Baldige Strafanklage?
Die Gespräche und die von Stocker erhaltenen Beweismittel geben dem leitenden Staatsanwalt Marc Jean-Richard-dit-Bressel möglicherweise genügend Munition, um gegen Vincenz und Stocker eine Strafanklage zu formulieren. Die ursprünglichen Vorwürfe lauten auf ungetreue Geschäftsbesorgung, Veruntreuung und Urkundenfälschung.
Im Fokus stehen dabei Transaktionen, welche die Aduno, wo Vincenz Verwaltungsratspräsident war, mit Firmen wie Comtrain, Eurokaution und Genève Credit & Leasing getätigt hat. Bei Raiffeisen geht es um die Akquisition der Beteiligungsfirma Investnet. In Liechtenstein wird wegen Geldwäscherei gegen Vincenz ermittelt. Es gilt für Vincenz wie für Stocker nach wie vor die Unschuldsvermutung.
Interesse an den Spesenabrechnungen
Interesse hat die Staatsanwaltschaft auch an den Geldbezügen von Vincenz und Stocker, dabei insbesondere an den Spesenabrechnungen. Vincenz unternahm teilweise ausgedehnte Streifzüge im Zürcher Nachtleben.
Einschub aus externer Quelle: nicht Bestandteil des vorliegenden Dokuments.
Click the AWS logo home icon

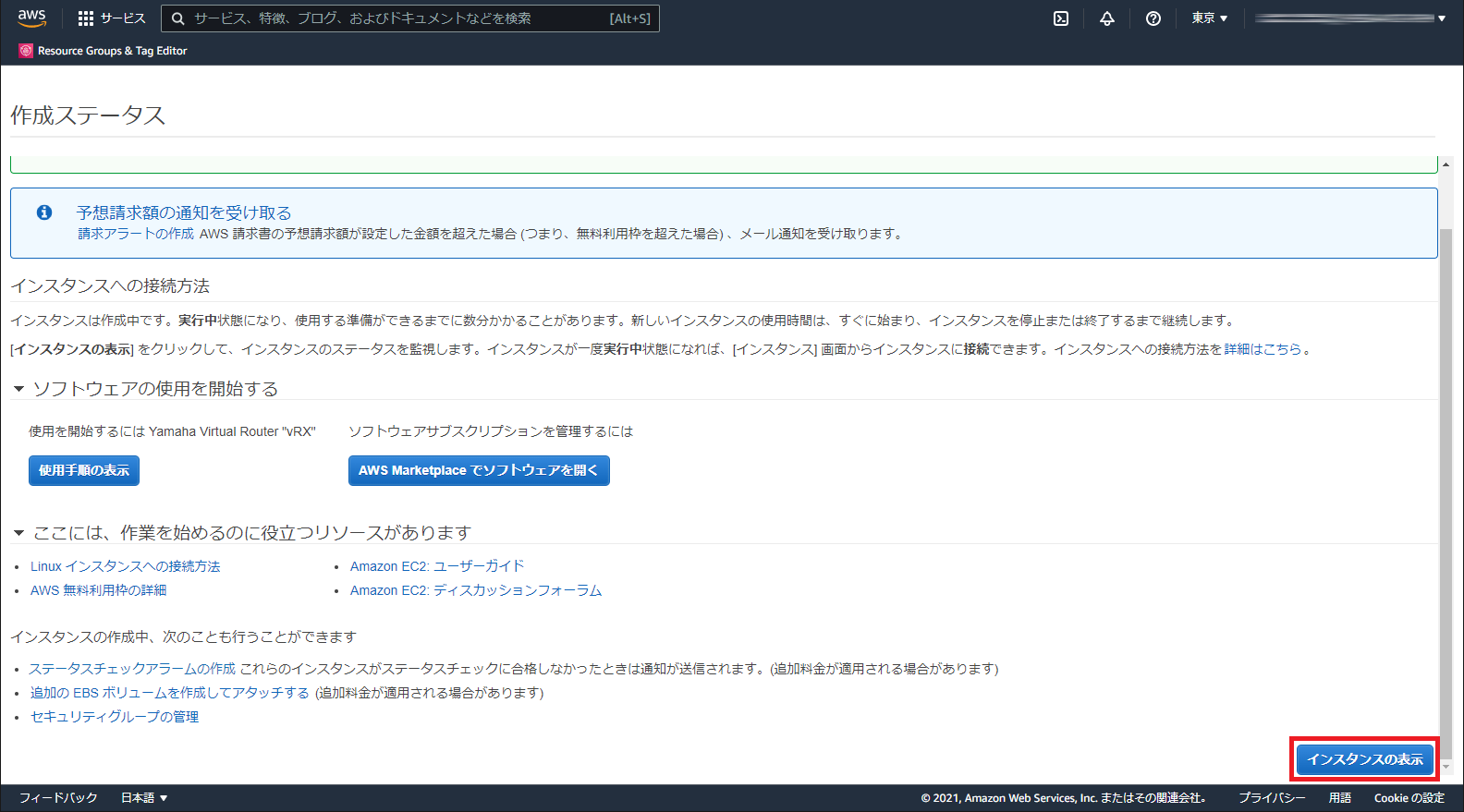[31, 18]
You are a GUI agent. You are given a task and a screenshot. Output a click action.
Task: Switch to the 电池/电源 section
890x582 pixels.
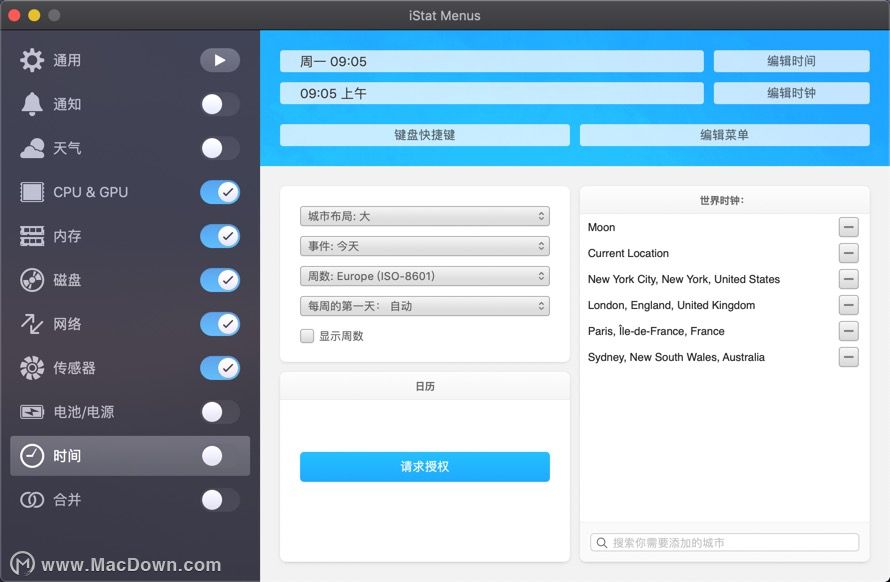pos(84,412)
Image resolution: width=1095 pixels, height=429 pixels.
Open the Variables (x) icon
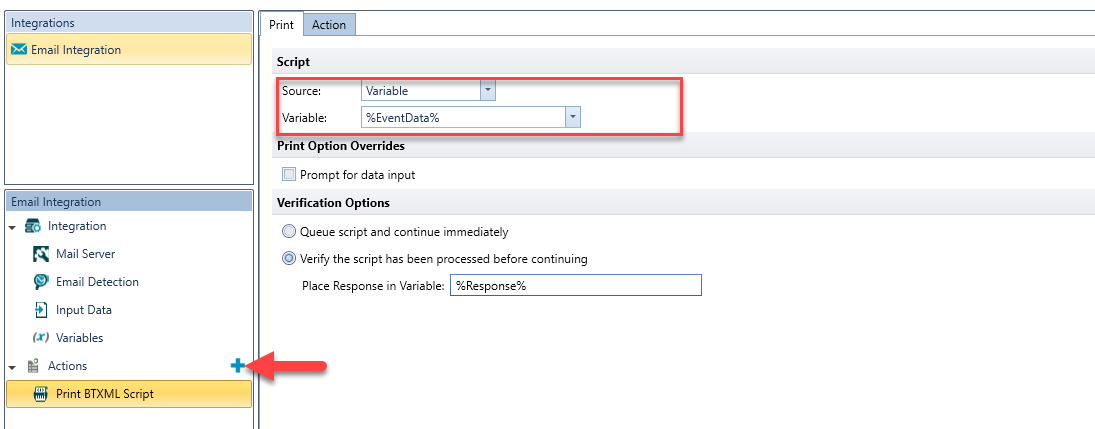click(x=41, y=338)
Ein Sprecher der Staatsanwaltschaft kommentierte die Informationen von finews.ch nicht. Die Staatsanwaltschaft werde «zu gegebener Zeit per Communiqué über die Erledigung der Strafuntersuchung berichten». Lorenz Erni, der Anwalt von Vincenz, reagierte auf eine Anfrage von finews.ch nicht. Stocker konnte nicht erreicht werden.